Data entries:
□ □ □

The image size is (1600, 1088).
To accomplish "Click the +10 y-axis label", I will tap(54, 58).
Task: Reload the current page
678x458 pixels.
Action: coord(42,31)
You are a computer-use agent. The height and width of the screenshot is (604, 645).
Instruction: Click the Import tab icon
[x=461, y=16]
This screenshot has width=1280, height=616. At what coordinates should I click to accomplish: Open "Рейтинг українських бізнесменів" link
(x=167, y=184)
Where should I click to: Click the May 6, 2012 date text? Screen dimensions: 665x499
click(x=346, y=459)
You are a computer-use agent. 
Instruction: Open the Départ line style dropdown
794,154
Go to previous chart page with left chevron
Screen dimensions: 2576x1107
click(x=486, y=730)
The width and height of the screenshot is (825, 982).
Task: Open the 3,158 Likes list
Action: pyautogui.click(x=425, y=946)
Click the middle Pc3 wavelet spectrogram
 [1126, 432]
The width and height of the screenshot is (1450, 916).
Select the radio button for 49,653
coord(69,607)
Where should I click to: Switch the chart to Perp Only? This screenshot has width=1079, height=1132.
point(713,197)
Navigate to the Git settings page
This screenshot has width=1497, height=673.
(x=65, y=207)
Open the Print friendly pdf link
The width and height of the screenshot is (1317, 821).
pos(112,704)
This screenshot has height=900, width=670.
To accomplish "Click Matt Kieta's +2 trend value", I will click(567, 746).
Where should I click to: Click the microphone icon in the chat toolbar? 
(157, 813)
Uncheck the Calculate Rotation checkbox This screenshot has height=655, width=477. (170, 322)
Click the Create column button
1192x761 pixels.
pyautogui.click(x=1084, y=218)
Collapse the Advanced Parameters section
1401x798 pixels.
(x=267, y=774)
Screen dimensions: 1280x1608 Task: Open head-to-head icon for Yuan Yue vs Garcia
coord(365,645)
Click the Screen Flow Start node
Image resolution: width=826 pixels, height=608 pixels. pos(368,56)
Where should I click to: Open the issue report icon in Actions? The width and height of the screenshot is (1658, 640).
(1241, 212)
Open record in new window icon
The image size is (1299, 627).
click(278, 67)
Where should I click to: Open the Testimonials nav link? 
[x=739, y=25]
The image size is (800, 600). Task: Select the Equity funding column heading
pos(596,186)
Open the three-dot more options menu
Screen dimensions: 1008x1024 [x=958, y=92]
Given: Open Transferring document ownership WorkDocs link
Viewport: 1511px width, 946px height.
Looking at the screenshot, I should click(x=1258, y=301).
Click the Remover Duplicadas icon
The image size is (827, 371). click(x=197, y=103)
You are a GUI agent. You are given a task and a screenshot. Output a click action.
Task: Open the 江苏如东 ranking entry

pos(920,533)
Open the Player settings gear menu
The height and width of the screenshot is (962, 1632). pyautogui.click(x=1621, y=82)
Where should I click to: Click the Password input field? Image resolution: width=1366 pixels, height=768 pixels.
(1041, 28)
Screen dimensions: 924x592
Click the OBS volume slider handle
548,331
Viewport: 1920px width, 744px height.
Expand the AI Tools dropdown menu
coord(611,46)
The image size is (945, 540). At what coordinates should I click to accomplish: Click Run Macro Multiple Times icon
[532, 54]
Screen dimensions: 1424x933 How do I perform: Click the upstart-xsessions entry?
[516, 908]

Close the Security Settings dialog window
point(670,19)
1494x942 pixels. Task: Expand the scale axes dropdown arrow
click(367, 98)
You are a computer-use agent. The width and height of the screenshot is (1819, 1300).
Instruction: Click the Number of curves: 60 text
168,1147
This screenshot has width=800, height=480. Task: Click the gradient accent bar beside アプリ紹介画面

□ □ □

YOUR GOAL:
Scan the records above for the word "will" and return every line where it occurs.

THE ANSWER:
To accomplish "Click the +10 y-axis label", I will tap(54, 58).
To accomplish "Click Matt Kieta's +2 trend value", I will click(567, 746).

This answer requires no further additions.